▶ **Data provided**:
┌──

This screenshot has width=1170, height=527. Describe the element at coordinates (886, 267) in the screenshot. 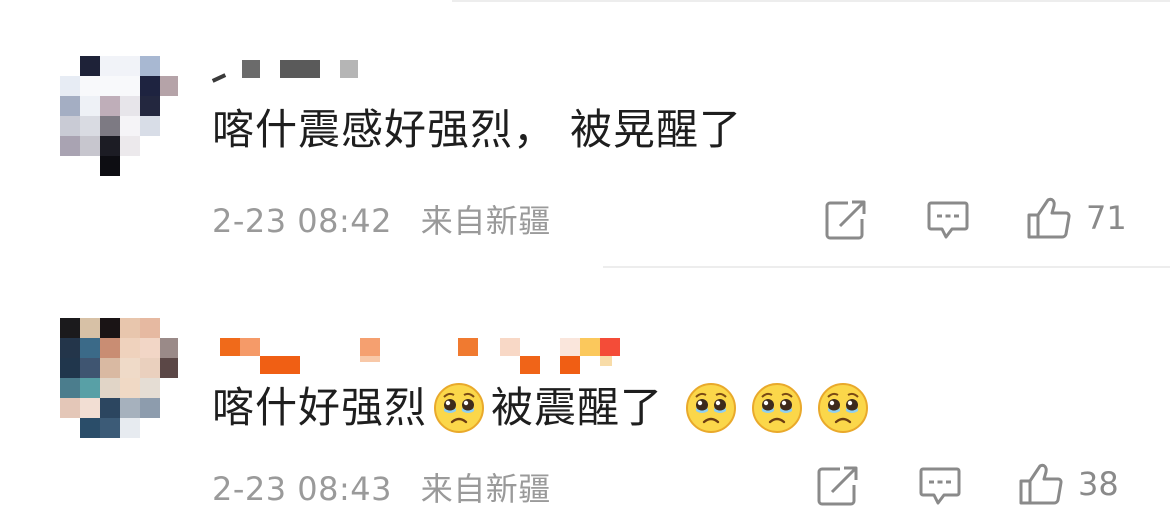

I see `comment-divider` at that location.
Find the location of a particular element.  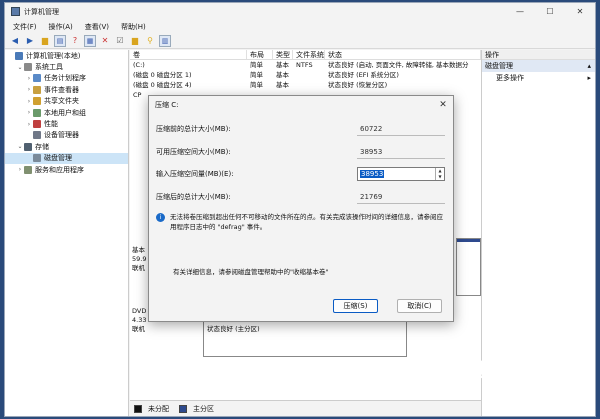

tree-item: ⌄ 系统工具 is located at coordinates (66, 66).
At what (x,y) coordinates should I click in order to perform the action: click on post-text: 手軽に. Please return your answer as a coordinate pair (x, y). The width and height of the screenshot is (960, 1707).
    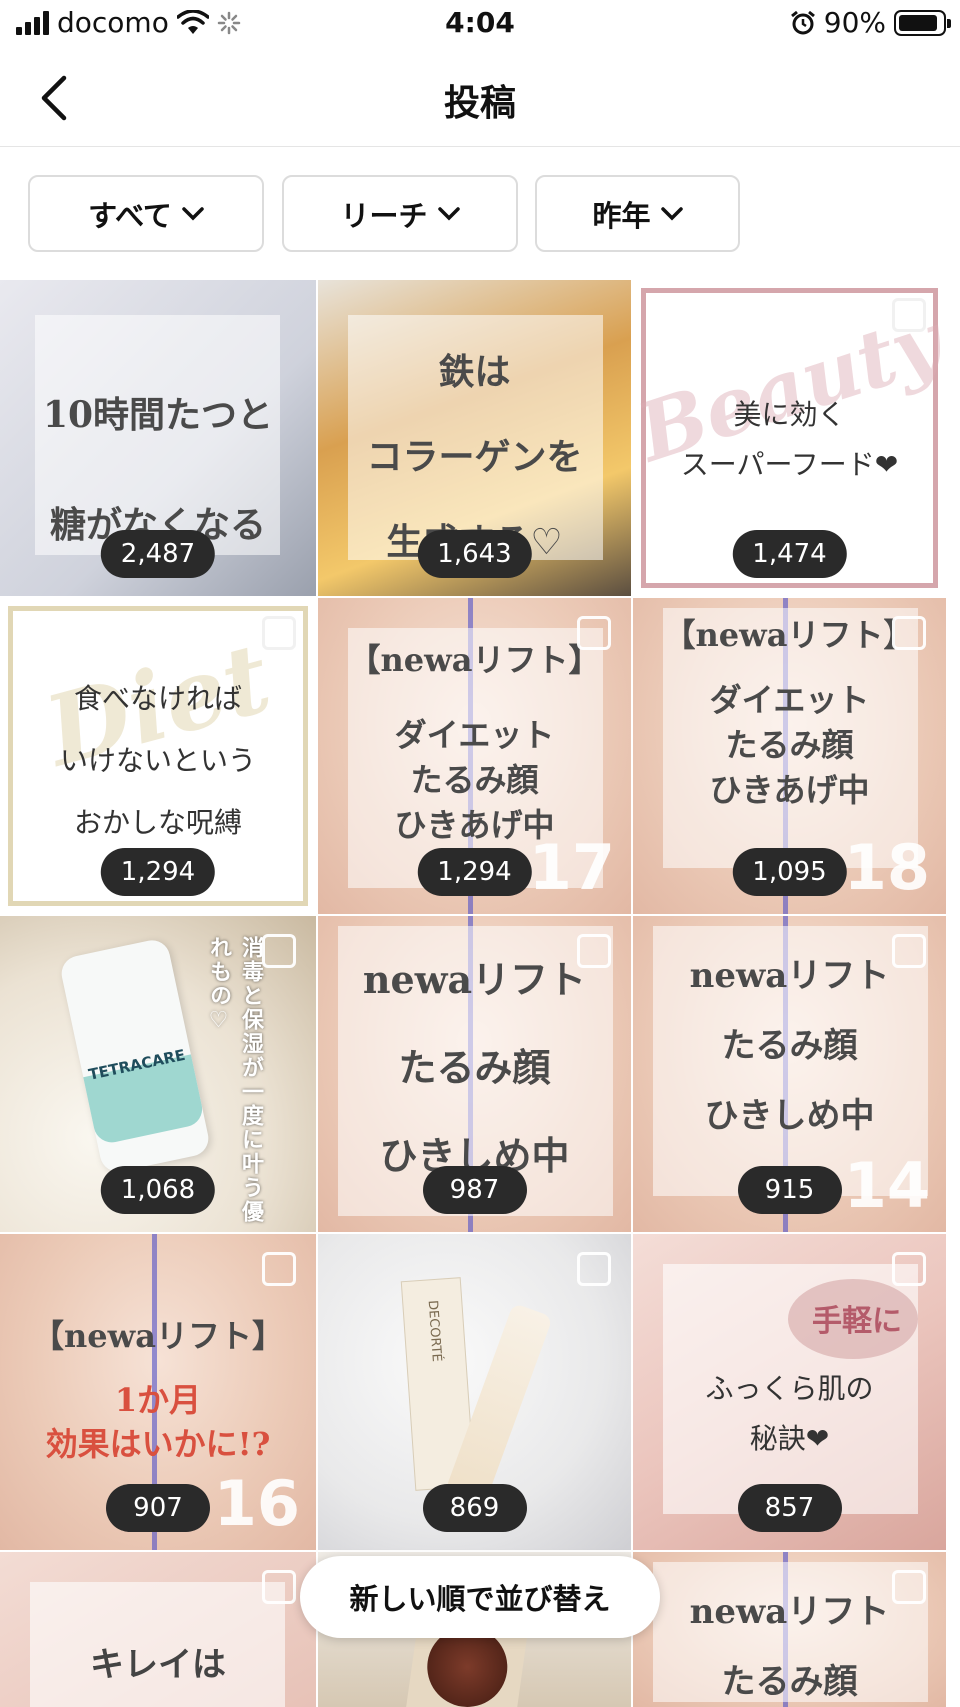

└──

▶ **Instruction**: Rewrite all of the material with "screenshot" swapped for "image" everywhere and nothing else altered. Leave the pictures out.

▶ **Result for this exercise**:
This image has width=1170, height=527. Describe the element at coordinates (886, 267) in the image. 

I see `comment-divider` at that location.
Find the location of a particular element.  

tree-item: ⌄ 系统工具 is located at coordinates (66, 66).
At what (x,y) coordinates should I click in order to perform the action: click on post-text: 手軽に. Please return your answer as a coordinate pair (x, y). The width and height of the image is (960, 1707).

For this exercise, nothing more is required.